I had to bite my lip a little bit this last week. My daughter, Amber, decided it was time for her nine-year-old and five-year-old daughters to have their ears pierced. I did a little reading and someone, someplace, said the average age for little girls to get their ears pierced in the United States is age seven.
I kept quiet for a number of reasons. The two most important were that it was none of my business, and my daughter and son in law are fully, capable, functioning adults and would have done what they wanted too anyway.
It’s been about a week now and neither of them have been hospitalized with a life-threatening infection. By the way, two different sources said that 80-90% of American women have their ears pierced and that in the last five years, about half of those who get piercings are male.
Getting pierced, punctured, tattooed, or further probed with sharp objects isn’t on my bucket list. As I approach 70, I am worried that my time of getting cut into may be done by doctors and I’m not to fond of that idea either.
Skydiving, hang gliding, and going in a hot air balloon aren’t on my list of things I’d like to do before I die.

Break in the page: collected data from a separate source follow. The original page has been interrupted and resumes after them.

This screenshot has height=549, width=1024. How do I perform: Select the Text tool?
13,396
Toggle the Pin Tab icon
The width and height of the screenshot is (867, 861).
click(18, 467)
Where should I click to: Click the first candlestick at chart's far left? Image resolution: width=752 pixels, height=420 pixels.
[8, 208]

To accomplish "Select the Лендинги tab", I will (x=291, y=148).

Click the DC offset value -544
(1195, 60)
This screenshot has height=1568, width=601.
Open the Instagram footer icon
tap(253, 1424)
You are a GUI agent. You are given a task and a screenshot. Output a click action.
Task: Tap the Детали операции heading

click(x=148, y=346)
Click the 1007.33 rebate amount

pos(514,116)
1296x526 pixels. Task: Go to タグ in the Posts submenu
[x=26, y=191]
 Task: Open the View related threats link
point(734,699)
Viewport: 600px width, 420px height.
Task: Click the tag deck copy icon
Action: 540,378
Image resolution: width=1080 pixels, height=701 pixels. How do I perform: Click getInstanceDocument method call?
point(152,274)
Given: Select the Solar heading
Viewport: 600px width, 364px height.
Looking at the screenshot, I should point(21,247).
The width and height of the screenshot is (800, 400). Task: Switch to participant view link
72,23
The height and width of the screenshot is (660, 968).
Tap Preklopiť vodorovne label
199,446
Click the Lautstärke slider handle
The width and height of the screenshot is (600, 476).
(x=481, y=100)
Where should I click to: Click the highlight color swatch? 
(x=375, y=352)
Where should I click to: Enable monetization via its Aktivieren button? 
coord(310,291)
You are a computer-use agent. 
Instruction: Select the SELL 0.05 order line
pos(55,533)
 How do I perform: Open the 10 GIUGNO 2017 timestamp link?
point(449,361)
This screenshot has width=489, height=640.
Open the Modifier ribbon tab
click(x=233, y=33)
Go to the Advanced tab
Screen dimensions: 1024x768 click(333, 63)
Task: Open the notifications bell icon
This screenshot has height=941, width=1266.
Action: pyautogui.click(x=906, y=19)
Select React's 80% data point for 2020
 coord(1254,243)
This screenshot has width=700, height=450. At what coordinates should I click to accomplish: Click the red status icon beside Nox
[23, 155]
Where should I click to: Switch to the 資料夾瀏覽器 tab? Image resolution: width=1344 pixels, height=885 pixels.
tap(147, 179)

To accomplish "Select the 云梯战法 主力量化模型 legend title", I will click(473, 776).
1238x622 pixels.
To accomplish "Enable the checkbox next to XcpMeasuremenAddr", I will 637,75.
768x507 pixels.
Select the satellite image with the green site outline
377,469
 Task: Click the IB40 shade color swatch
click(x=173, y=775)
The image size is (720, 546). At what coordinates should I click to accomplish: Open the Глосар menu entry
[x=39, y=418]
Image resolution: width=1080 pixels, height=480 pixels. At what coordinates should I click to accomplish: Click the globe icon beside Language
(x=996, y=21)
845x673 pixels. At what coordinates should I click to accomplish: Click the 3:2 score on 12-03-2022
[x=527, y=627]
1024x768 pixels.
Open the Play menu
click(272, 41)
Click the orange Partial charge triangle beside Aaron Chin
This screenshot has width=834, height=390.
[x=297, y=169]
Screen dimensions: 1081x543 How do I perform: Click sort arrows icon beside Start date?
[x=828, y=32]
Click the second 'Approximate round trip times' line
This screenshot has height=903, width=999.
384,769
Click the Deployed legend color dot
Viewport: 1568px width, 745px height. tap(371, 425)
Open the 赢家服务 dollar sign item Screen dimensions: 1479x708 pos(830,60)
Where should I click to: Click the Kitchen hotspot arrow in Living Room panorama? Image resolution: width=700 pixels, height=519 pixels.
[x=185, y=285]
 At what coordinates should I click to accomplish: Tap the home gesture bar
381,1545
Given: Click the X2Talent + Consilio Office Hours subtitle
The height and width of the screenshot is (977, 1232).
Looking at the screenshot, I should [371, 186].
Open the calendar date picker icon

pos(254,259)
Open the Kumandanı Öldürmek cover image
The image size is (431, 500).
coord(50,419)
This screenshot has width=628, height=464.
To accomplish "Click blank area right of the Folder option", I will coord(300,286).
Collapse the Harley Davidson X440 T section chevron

I’m fairly certain that if I launch myself out of a perfectly good airplane, leap off a cliff with some wings attached to me or take off in a balloon above the earth, subject to the wind and power lines, I will probably die. Even if the flight goes OK, I’m not sure my heart will beat properly or at all.
I enjoy flying in a regular airplane even though about 345 people die annually in airplane accidents. That still seems safer than the 100 deaths a year due to parachuting, or even the four fatalities a year from hang gliding.
I’m even a little jumpy about getting in my car and driving. I won’t regale you with my younger years’ driving experiences, but for some reason I feel pretty vulnerable now days when I go out on the roads. I don’t want to be one of the 90 Americans who die in car wrecks every day and I’m certainly not as confident as I used to be.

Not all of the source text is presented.